Design and Study of Vibration Energy Acquisition Equipment Based on Nonlinear Magnetic Coupling Action

In this paper, a vibration energy acquisition device based on nonlinear magnetic coupling action is proposed. The piezoelectric element is deformed under the nonlinear magnetic force of the magnets and can output electrical energy based on the positive piezoelectric effect. The array arrangement of rectangular and circular piezoelectric sheets is designed to achieve high output power. Non-contact magnetic excitation in the excitation mode was chosen to avoid mechanical collision and device wear and to improve the service life.
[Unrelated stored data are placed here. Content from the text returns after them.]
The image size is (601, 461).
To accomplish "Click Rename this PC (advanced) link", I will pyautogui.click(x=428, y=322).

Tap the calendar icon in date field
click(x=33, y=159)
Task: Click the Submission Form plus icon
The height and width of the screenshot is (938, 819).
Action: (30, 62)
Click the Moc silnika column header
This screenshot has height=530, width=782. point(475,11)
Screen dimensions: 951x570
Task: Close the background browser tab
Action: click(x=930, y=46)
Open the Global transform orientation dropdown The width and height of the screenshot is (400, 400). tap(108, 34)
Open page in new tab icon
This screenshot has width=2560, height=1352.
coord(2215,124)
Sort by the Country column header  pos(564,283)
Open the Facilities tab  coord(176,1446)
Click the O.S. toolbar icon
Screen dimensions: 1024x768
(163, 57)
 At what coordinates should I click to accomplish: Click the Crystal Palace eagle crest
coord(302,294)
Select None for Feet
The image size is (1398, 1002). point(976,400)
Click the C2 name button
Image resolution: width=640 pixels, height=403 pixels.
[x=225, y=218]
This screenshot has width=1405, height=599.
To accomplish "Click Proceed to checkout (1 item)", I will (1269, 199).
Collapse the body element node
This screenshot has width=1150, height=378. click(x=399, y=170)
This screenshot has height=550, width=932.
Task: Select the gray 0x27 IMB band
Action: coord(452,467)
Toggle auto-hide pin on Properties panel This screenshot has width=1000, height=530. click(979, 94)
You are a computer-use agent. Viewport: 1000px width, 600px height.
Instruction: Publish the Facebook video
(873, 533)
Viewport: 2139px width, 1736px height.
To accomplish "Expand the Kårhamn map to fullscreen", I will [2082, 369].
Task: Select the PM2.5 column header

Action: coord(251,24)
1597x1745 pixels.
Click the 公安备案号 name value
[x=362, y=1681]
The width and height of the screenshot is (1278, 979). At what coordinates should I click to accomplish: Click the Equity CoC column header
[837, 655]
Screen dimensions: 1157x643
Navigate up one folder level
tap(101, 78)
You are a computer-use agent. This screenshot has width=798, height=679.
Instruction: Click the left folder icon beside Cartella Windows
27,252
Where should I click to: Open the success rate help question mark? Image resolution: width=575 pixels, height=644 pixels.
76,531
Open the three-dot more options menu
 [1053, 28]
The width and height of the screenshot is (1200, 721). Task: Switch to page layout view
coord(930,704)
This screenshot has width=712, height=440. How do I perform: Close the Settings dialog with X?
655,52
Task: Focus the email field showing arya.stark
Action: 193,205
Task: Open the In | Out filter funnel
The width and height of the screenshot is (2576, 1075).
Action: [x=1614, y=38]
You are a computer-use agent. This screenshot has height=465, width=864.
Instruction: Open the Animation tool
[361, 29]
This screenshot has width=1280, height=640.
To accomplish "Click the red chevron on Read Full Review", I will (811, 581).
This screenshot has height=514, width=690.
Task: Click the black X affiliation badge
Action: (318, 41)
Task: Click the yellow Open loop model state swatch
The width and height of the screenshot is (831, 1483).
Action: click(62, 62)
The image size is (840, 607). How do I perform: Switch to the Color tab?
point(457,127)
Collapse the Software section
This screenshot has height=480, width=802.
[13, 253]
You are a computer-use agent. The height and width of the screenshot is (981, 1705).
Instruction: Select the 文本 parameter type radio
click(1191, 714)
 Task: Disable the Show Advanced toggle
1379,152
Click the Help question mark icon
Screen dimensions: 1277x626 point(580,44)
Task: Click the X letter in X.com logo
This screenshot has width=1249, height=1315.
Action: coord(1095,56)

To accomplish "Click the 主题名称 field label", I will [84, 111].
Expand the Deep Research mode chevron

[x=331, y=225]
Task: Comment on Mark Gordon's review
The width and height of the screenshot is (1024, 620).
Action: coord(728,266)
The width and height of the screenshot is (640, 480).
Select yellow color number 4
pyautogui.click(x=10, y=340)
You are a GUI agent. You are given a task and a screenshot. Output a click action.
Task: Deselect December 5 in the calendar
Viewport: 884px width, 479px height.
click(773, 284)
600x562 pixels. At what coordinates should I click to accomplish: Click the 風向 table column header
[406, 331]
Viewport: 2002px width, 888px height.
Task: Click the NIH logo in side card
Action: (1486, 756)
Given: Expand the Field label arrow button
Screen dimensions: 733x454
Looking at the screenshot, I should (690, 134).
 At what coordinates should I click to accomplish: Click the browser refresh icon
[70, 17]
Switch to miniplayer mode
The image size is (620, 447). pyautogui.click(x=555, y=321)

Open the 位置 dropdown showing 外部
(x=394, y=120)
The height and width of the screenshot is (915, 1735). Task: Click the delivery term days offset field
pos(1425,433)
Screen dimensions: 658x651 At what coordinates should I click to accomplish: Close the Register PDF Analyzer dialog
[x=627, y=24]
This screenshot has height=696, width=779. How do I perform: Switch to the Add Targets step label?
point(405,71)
The equivalent analysis of the piezoelectric element is carried out, and the control equation of a Lagrange curve is combined. The natural frequencies of the rectangular and circular piezoelectric elements under modal analysis are obtained by simulation analysis. Experiments show that when magnets 1 repel each other and magnets 1 and 2 attract each other, the output voltage of the prototype is 73.75 V. When the load resistance is 10 k Omega, the output power of the prototype is 256 mW. The experimental device collects the vibration energy from excitation and then stores the electrical energy in a storage circuit. After the electrical energy output by the device is rectified by the rectifier bridge, 72 light-emitting diodes (LEDs) can be lit, and power can be successfully supplied for the temperature and humidity sensor. The device worn on the wrist can harvest the vibration energy of the swinging arm, which confirms the good output performance of the device. The proposed device provides innovative ideas for the field of vibratory energy harvesting.